---------- Data extracts ----------
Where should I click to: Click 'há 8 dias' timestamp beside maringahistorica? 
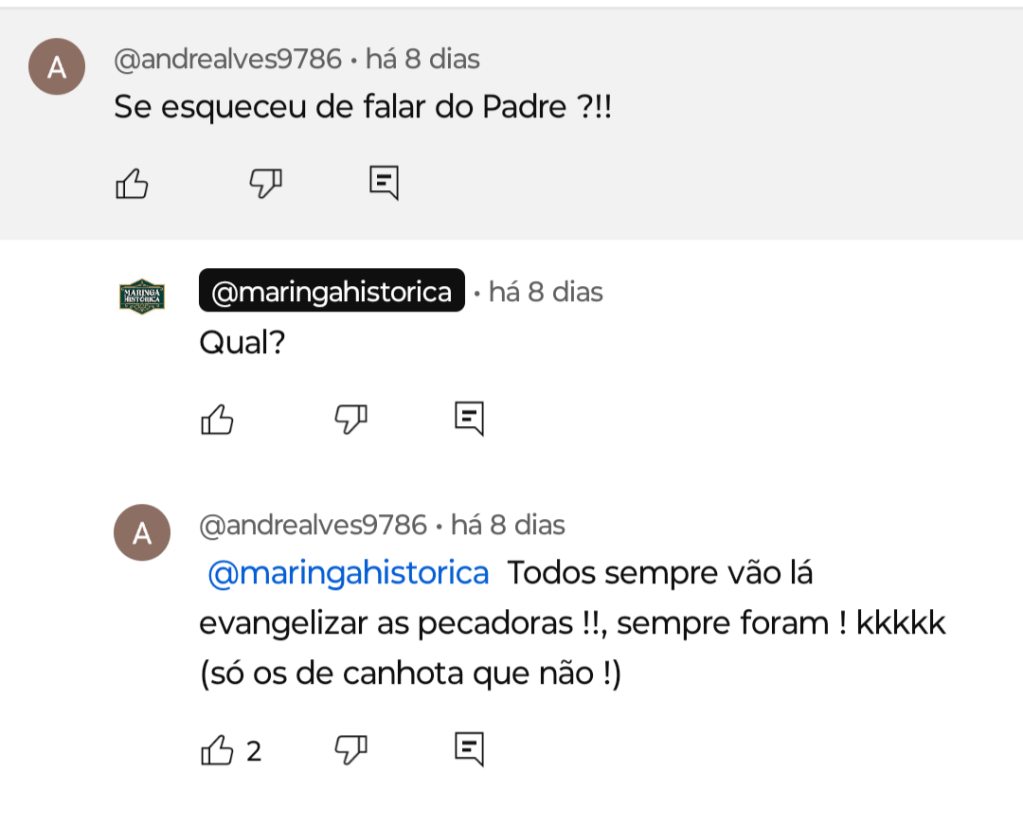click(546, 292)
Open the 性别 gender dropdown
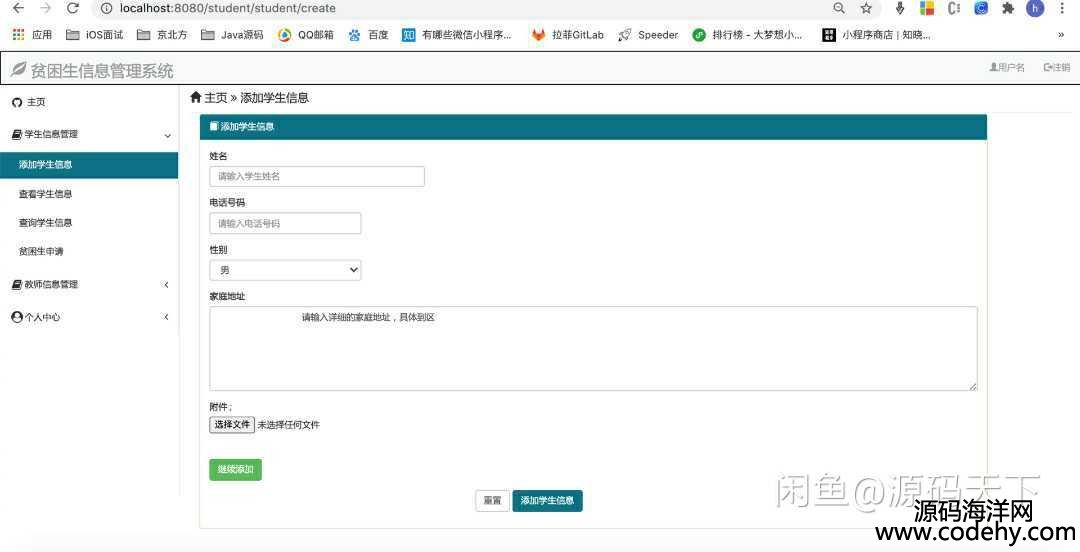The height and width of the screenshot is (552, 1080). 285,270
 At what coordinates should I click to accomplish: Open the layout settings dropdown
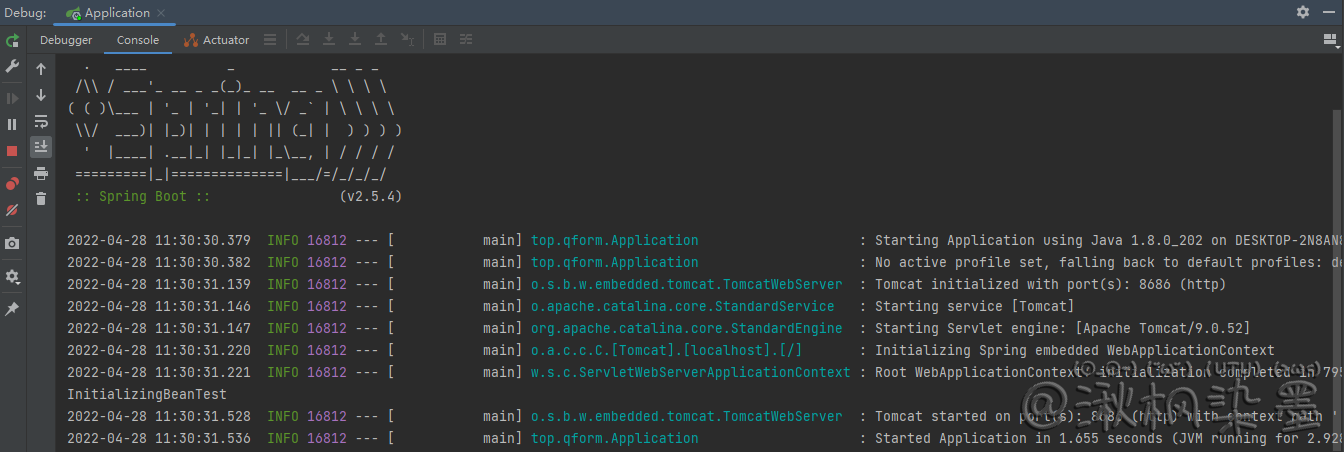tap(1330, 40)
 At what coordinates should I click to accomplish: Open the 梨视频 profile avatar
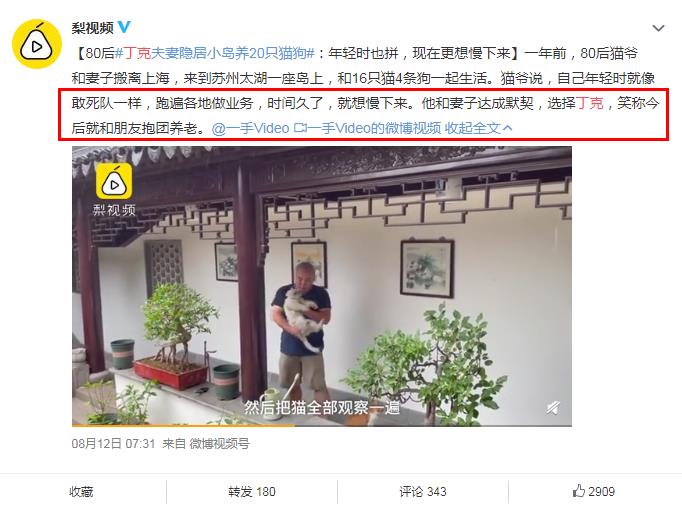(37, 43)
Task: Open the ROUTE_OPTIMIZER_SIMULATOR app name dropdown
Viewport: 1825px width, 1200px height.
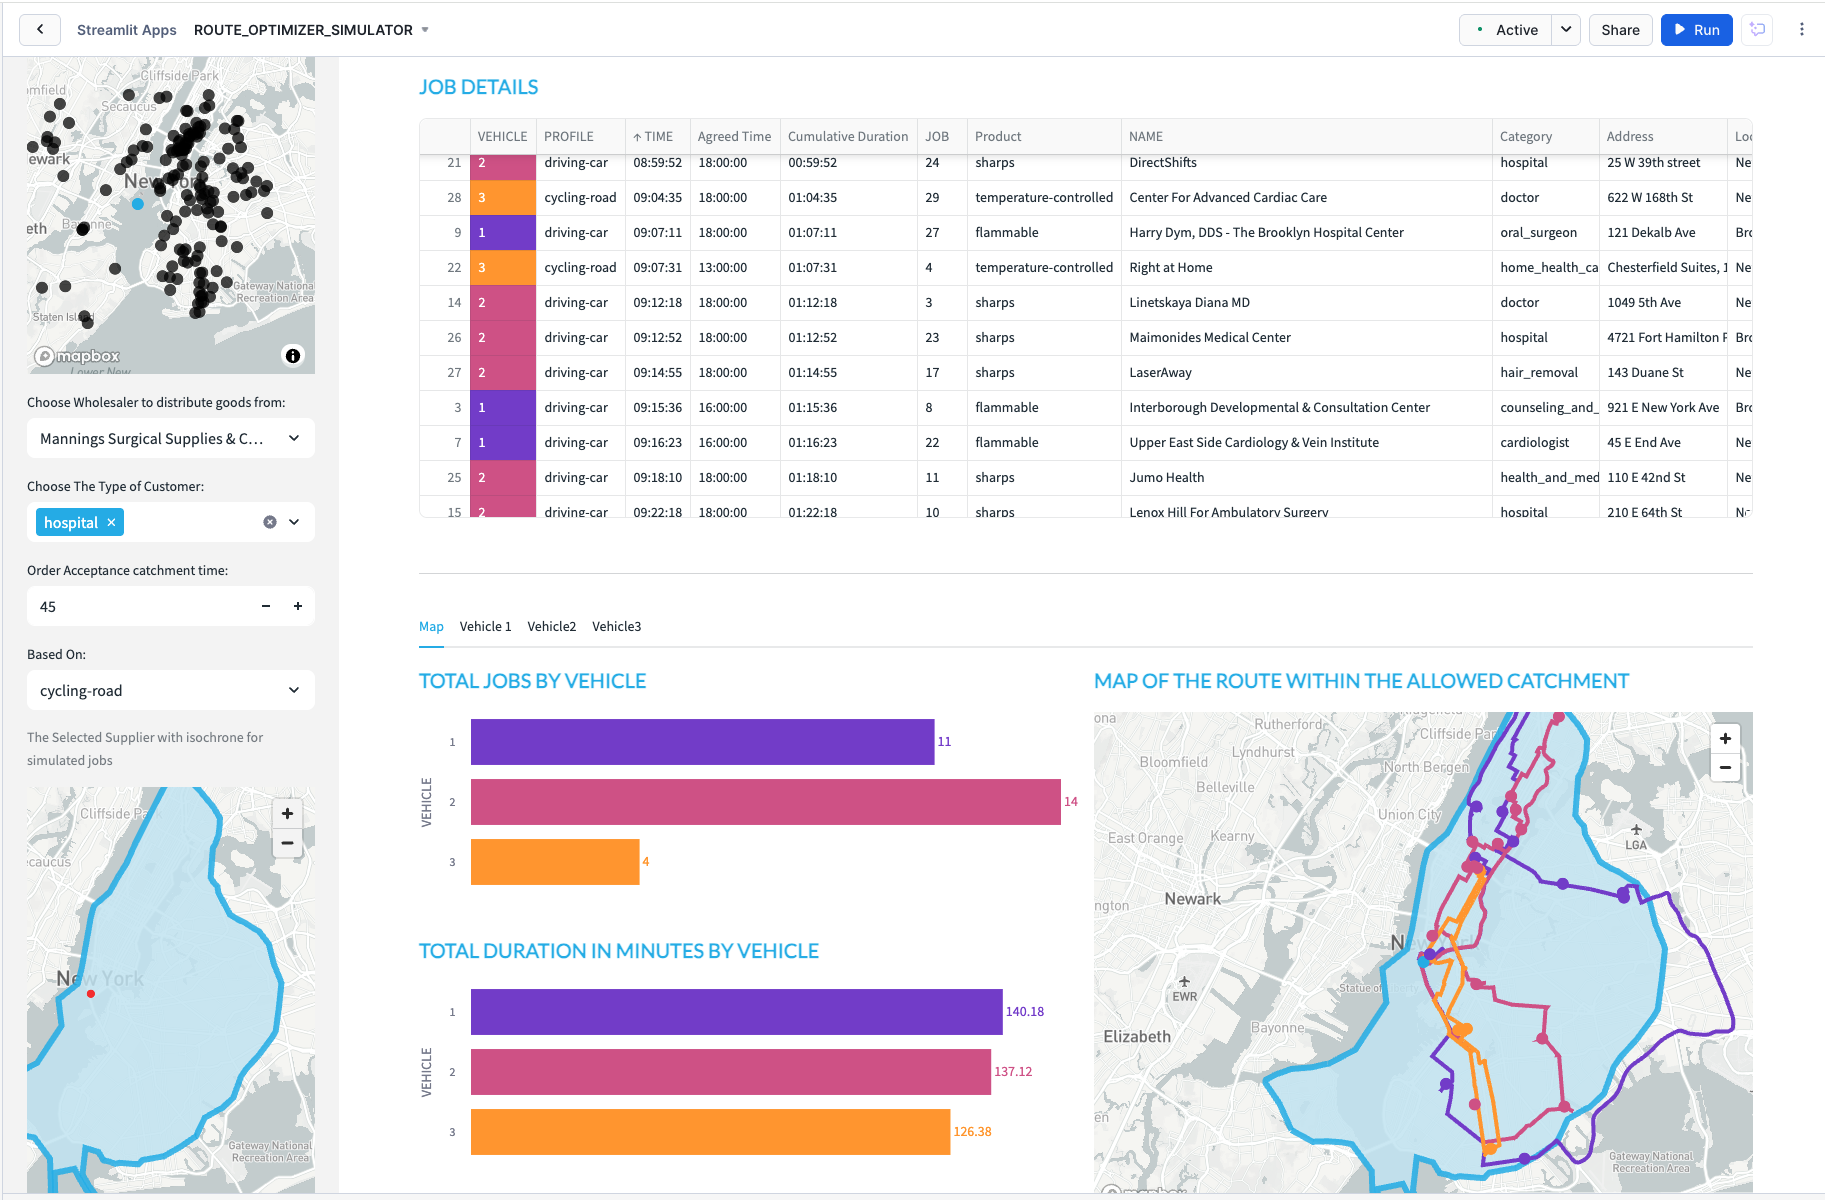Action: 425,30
----------
## What you have to do
Each entry needs to be retyped exactly; the pictures stay out.

## Answer space
Where should I click to: Click 'há 8 dias' timestamp beside maringahistorica? 
click(546, 292)
Open the 性别 gender dropdown
The height and width of the screenshot is (552, 1080). 285,270
 At what coordinates should I click to accomplish: Open the layout settings dropdown
tap(1330, 40)
 At what coordinates should I click to accomplish: Open the 梨视频 profile avatar
(37, 43)
Task: Open the ROUTE_OPTIMIZER_SIMULATOR app name dropdown
Viewport: 1825px width, 1200px height.
Action: 425,30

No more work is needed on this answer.